:: Vorliegender Textauszug
Ein Beruf für alle Sinne

Was macht eigentlich ein Bäcker? Wir waren mit Azubi Lukas in der Backstube der Bäckerei Wolfgang Maurer in Herrensohr - ein Erfahrungsbericht direkt aus erster Hand.

Arbeiten, wenn andere schlafen

Freitagabend. 22 Uhr. Die Jägerstraße im Dudweiler Ortsteil Herrensohr ist verwaist und liegt ruhig im fahlen Licht der Laternen. Die Anwohner haben es sich wohl bereits auf ihren Feierabendsofas gemütlich gemacht. Hinter einigen Fenstern flackern noch die bunten Lichter laufender TV-Geräte, viele Rollläden sind aber bereits heruntergelassen. Das Wochenende ist eingeläutet. Zeit für Erholung, Zeit auch für den wohlverdienten Schlaf.

Nicht so für den 21-jährigen Lukas Schlufter. Er ist gerade erst vor einer halben Stunde aus dem Bett gestiegen, hat sich schnell noch ein Brötchen gemacht, hat einen Kaffee getrunken und sich die überwiegend weißen Arbeitsklamotten übergezogen. Seit einem halben Jahr ist Lukas Azubi bei der Bäckerei Wolfgang Maurer in Herrensohr. Seine Schicht beginnt Freitagabends um 22 Uhr, an allen anderen Tagen um 1 Uhr in der Nacht. Heute Abend begleiten wir ihn in die Backstube, schauen ihm ein wenig über die Schulter, wollen hautnah erleben, wie eine Ausbildung zum Bäcker wirklich aussieht. Natürlich möchten wir auch von seinem Chef erfahren, wie Lukas sich eingelebt hat und welche Möglichkeiten er in Zukunft im Bäckerhandwerk haben wird. Und wir wollen wissen, was das Bäckerhandwerk ausmacht und wie es insgesamt um seine Zukunft bestellt ist.

 

Eine Atmosphäre, die alle Sinne betört

Von dem Augenblick an, als wir in die Backstube eintreten, empfängt uns eine Atmosphäre, die tatsächlich alle Sinne betört. Der köstliche Geruch nach frischem Teig und nach den ersten fertig ausgebackenen Broten, Brötchen und Teilchen, der Anblick von mit buntem Obst belegten Kuchenböden, von gemahlenen Nüssen, von Gewürzen und Körnern, die auf ihre Verwendung warten. Das sprichwörtliche Wasser läuft einem sofort im Mund zusammen. Warm ist es in der Backstube, denn das Herzstück, der riesige Ofen, läuft ununterbrochen. Außerdem erwartet uns eine herzliche nette Crew von fünf jungen und junggebliebenen Mitarbeitern, in deren Treiben sich Azubi Lukas sofort und nahtlos einreiht.
::::
:: Bereitgestelltes Material
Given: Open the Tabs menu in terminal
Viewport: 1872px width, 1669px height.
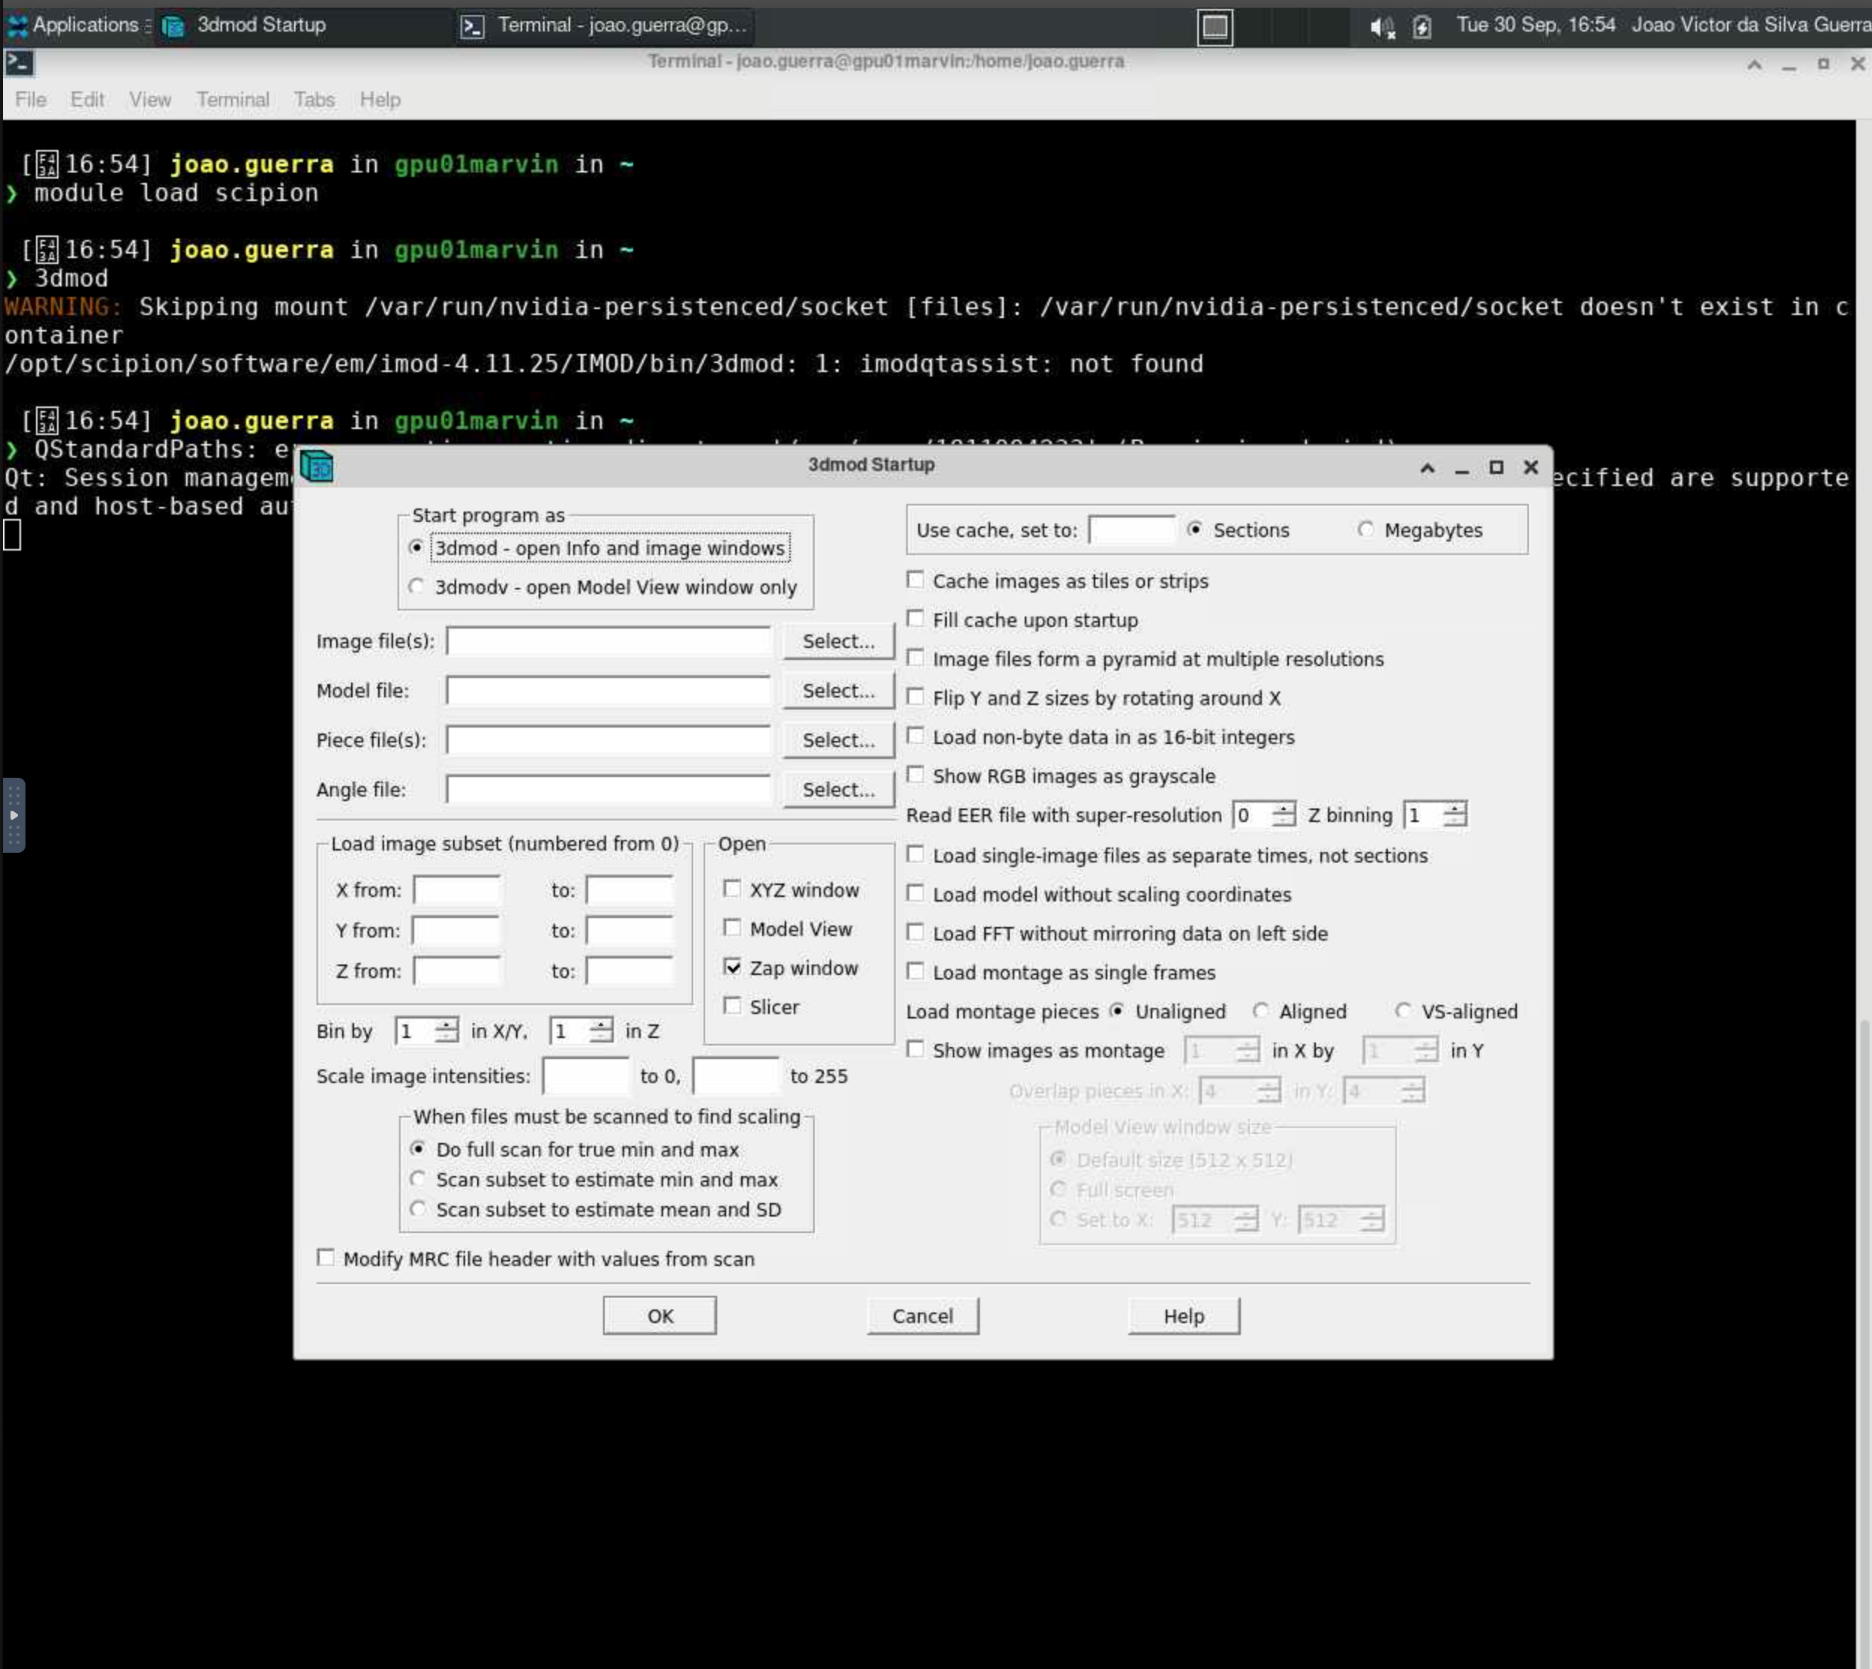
::::
:: Bereitgestelltes Material
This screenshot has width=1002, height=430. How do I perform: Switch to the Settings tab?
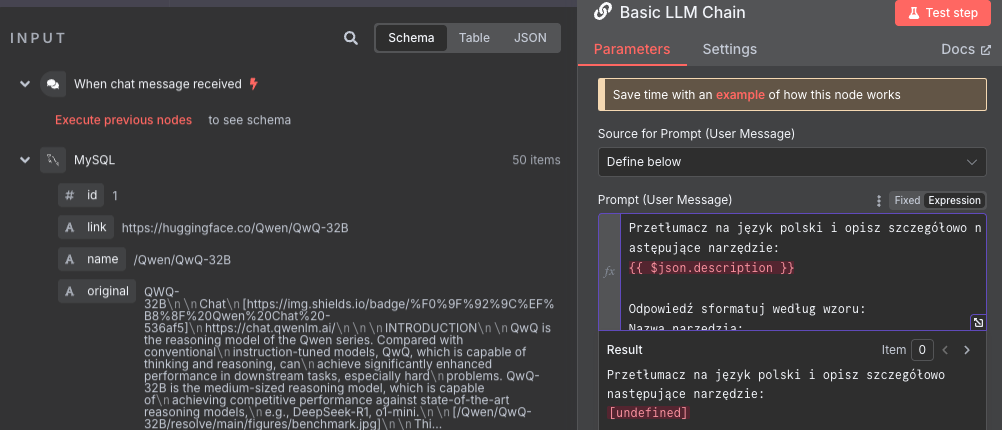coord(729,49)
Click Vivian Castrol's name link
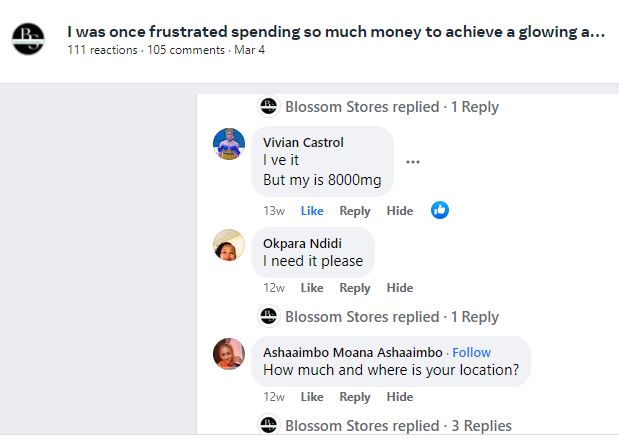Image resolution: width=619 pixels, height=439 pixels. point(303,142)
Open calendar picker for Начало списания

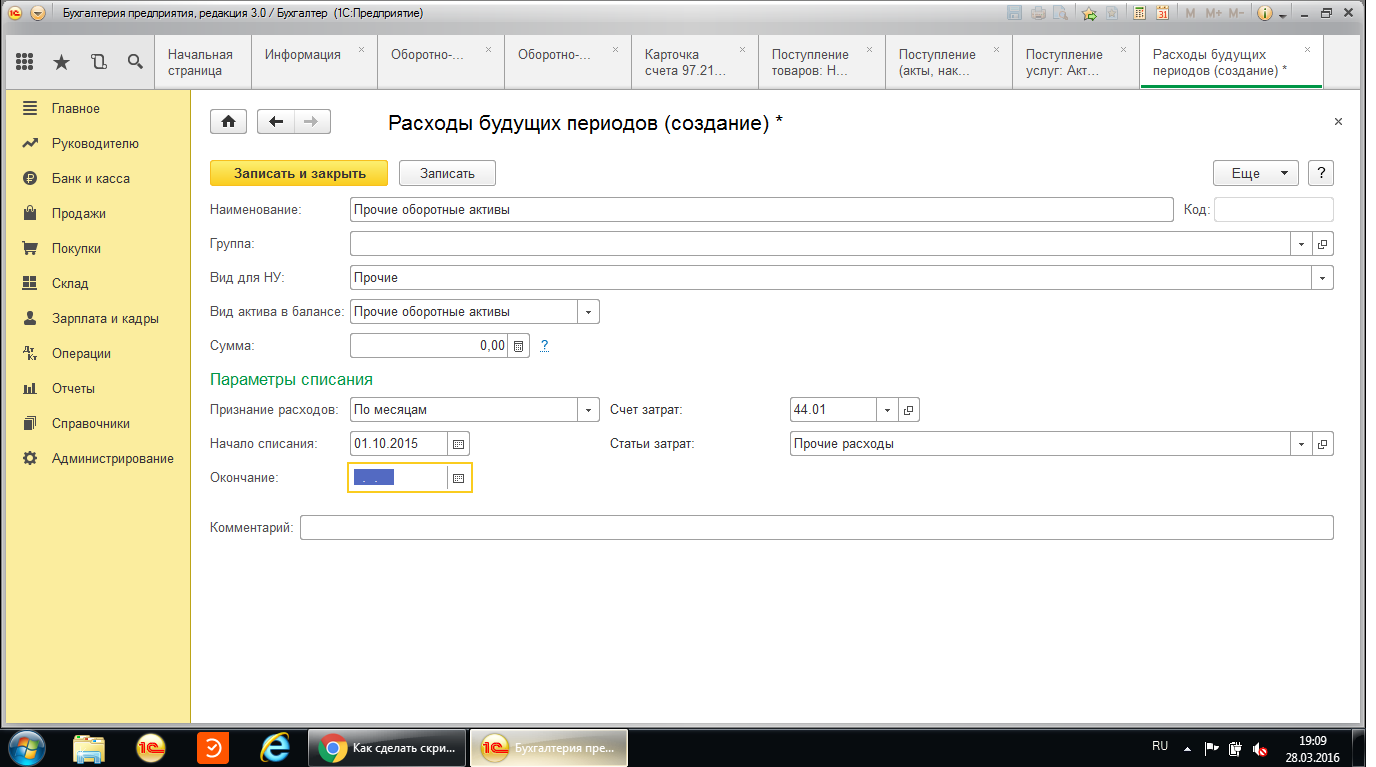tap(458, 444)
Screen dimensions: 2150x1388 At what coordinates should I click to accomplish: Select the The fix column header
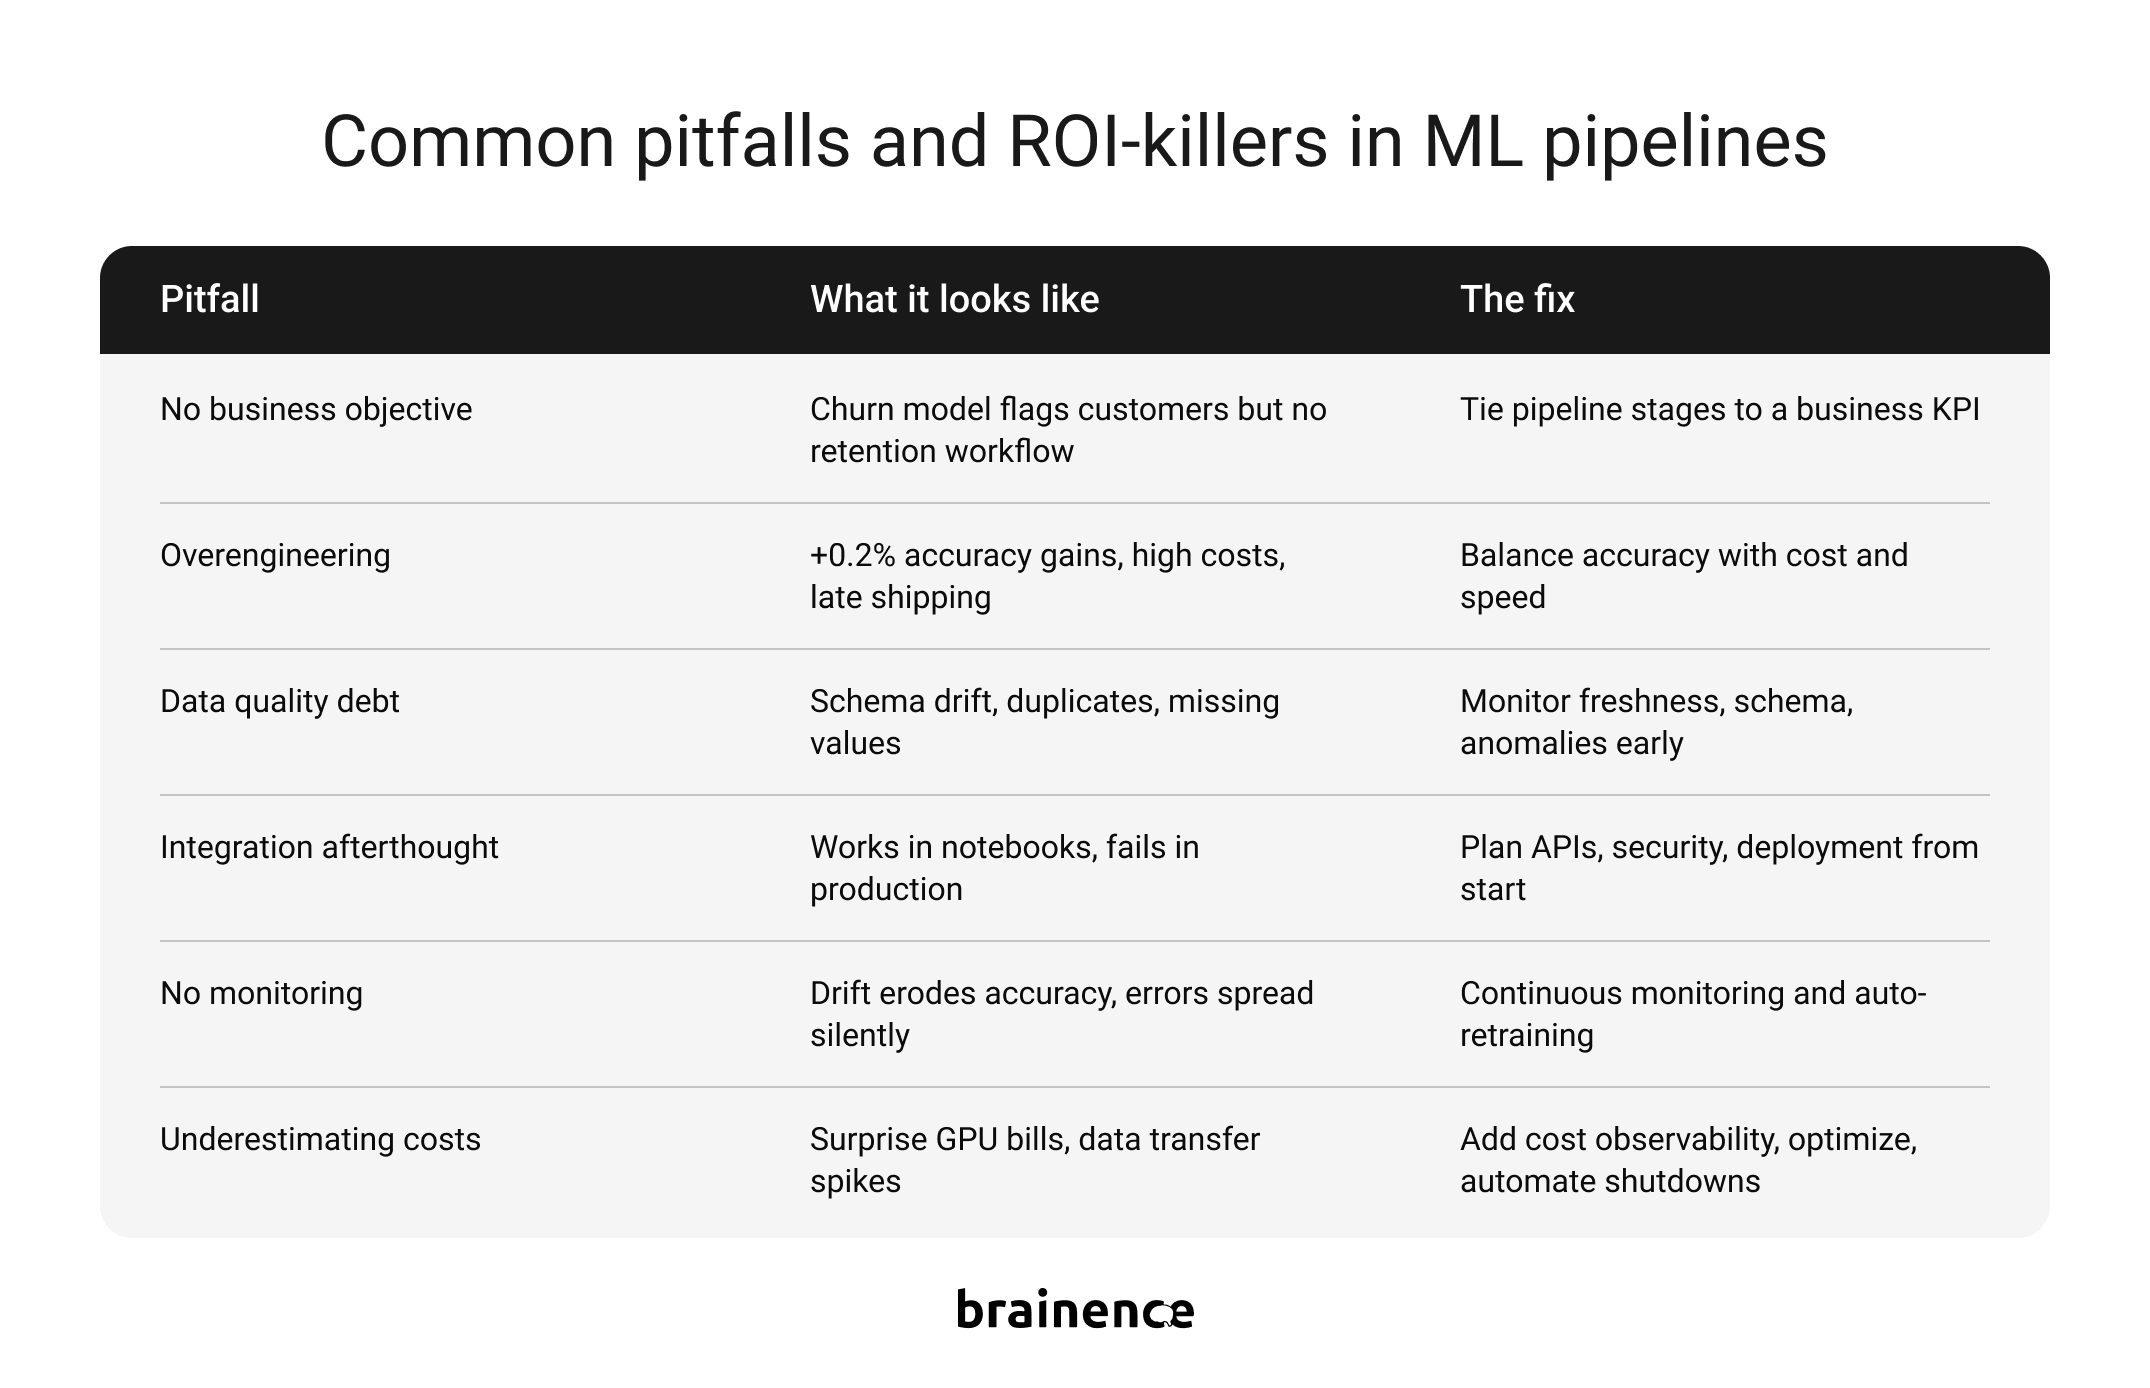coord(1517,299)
::::
• **Zu lösende Aufgaben**
• 1. Beantworte zum Bericht über die Bäckerausbildung diese Fragen:
(a) Wie alt ist Lukas Schlufter?
(b) Um wie viel Uhr beginnt seine Schicht an allen Tagen außer Freitag?
(c) Aus wie vielen Mitarbeitern besteht die Crew, die in der Backstube wartet?
• 2. Fahre mit dem Bericht über die Bäckerausbildung im Anschluss an seinen letzten Satz fort.

• **Ergebnisse je Aufgabe**
• 1.
(a) Lukas Schlufter ist 21 Jahre alt.
(b) An allen Tagen außer Freitag beginnt seine Schicht um 1 Uhr in der Nacht.
(c) Die Crew besteht aus fünf jungen und junggebliebenen Mitarbeitern.

• 2.
Bäcker, Bäckerin, Backstube
Lukas beim Vorbereiten der typischsten aller saarländischen Backwaren: dem „Doppelweck“. Foto: dst

 

Lukas reiht sich gleich nahtlos in das Treiben der Backstube ein

Nach einem zeitlich ausgeklügelten Plan ist Lukas fortan mit vielerlei Aufgaben betraut, ständig in den verschiedenen Bereichen und Räumen der Backstube unterwegs und zu Gange. Mal im Alleingang, mal in Zusammenarbeit mit einem der Gesellen, Mitarbeitern oder mit seinem Chef und Inhaber der Bäckerei, Thomas Schneider. Schneider hat in dieser Backstube selbst seine Ausbildung gemacht. Damals noch bei Wolfgang Maurer, dem ehemaligen Eigentümer und Namensgeber der Bäckerei.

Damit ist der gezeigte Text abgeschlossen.